Amani her takım için zor bir isim. Eğer önlem almazsan mutlaka sonucu belirler. Gürsel Kaçmaz Amani’nin etkisini azaltmak için Diallo kartını ortaya sürdü. Top rakip takıma geçer geçmez Diallo hemen Amani ile dirsek temasına geçti, göğüs göğüse mücadele etti.
Mustafa Tekpınar birkaç adım geride sigorta görevi yaptı. Traore genelde merkezde kaldı. Amani de aynı şekilde oynadı. Bu sayede kale önü kalabalık oldu. Bu durum genelde savunma yapan takımlara yarar. Öyle de oldu.
Bence bu tıkanıklığı aşmak için Amani ve Traore kademeli olarak kanatlara kaymalıydı.
Bu yıl Boğaziçi’ni ilk kez izleme fırsatı buldum. Maça giderken bu takımın nasıl bu kadar az gol yediğinin merakı vardı.
Her şeyden önce Boğaziçi çok koşan bir ekip. Futbolcuların neredeyse tamamı doğru koşular yapıyor.
Dikkatimi çeken diğer bir konu ise futbolcuların birbirine yakın oynaması. Top odaklı yapılan savunma boş alan bırakmıyor.
Kaymalarda zaman zaman sıkıntı yaşansa da bu konuda da başarılı bir takım. Dikine oynamayı seven futbolcular kendi sahalarını çabuk terk ediyor. Bu da artı yönleri.
Bu özellikleri görmek merakımı gidermiş oldu.
Yeni Boğaziçi futbolcuları maçın büyük bir bölümünde iki yönlü oynadı. Bu sayede savunma ve hücum konusunda daha fazla üretken oldu.

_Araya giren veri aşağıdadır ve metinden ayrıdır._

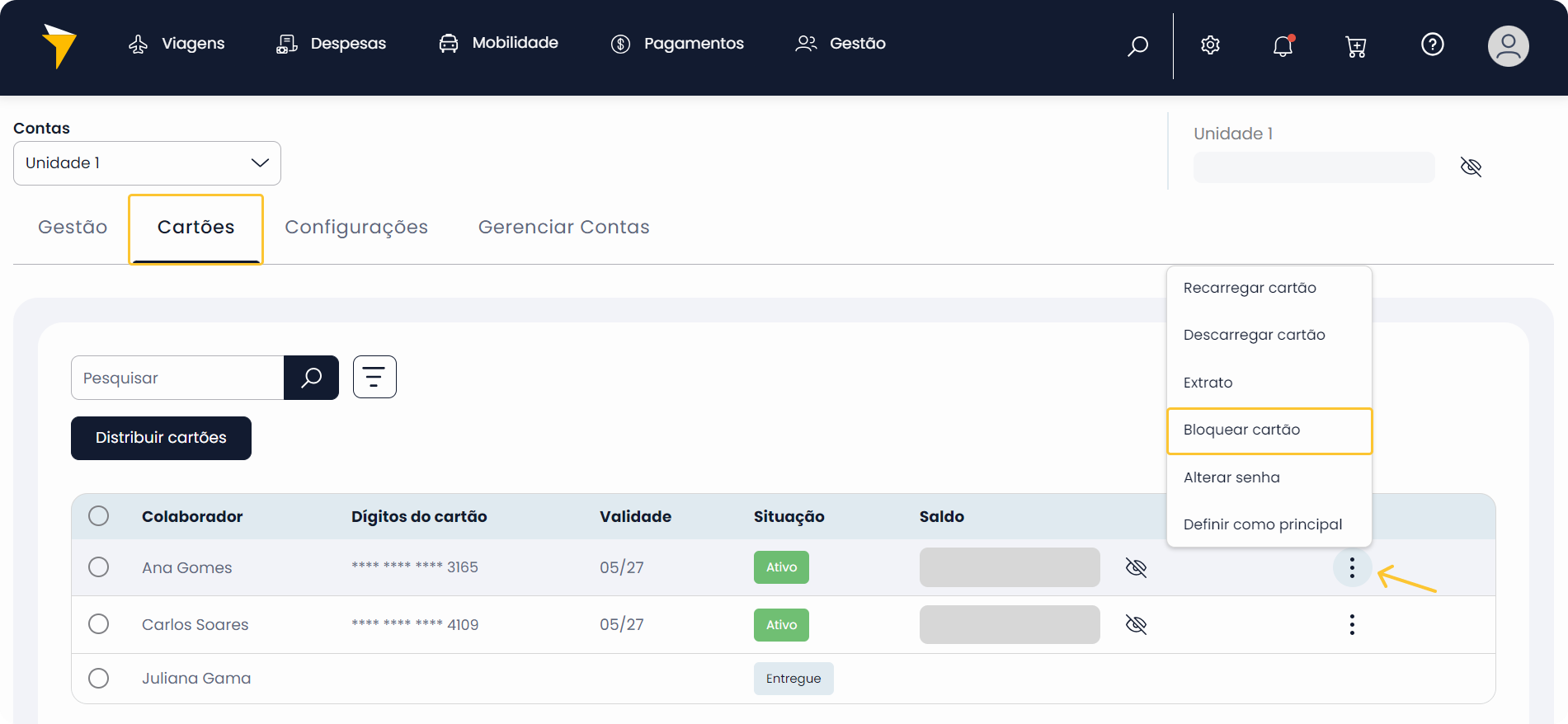The image size is (1568, 724).
Task: Click the filter icon beside search
Action: point(374,377)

Bağcıl için bunu söylemek zor. Traore, Sabri, Raif ve Amani daha çok ofansif oynadı. Geriye gerekli desteği vermedi.
Bu sayede özellikle ikinci yarının tamamında oyunun kontrolü misafir takımda oldu. Pozisyon kovalayan, kaçıran kaleciye takılan Boğaziçi takımıydı.
Beraberliği yakaladıktan sonrada oyun anlayışından vazgeçmeyen Boğaziçi biraz da güven duygusu ile daha fazla adamla rakip kaleye gitti.

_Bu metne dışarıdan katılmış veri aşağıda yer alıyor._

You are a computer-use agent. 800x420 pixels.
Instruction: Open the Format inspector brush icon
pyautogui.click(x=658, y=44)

Fazla adamla gitmek ise savunma güvenliğinin azalmasına neden oldu.
İlk kontrada Traore eğer topu kontrol edebilseydi bence gol olurdu. Bu savunma güvenliği konusunda Boğaziçi’ne bir sinyaldi.
Bu sinyali ne futbolcular ne de Gürsel hoca almadı. İkinci kontrada Raif usta iş bir vuruşla takımını öne geçirmeyi başardı.
Bir futbolcunun yokluğu savunma konusunda ancak bu kadar sıkıntı yaşatabilir. Kadir Hakel adeta mumla arandı. Zihni Temelci stoperde beklenen katkıyı yapamadı. Adam ve pozisyon alamadı.
Bu olumsuzluğa geri dönüşlerde yaşanan sıkıntı da eklendi. İkinci bölgede kocaman bir alanın savunma işi Kaan ve Reşit’e kaldı. Bu alana gerekli destek gelmedi.
Bağcıl’ın savunmada ve geri dönüşlerde bu kadar çok sıkıntı yaşarken kazanması bence imkansızdı. Öyle de oldu.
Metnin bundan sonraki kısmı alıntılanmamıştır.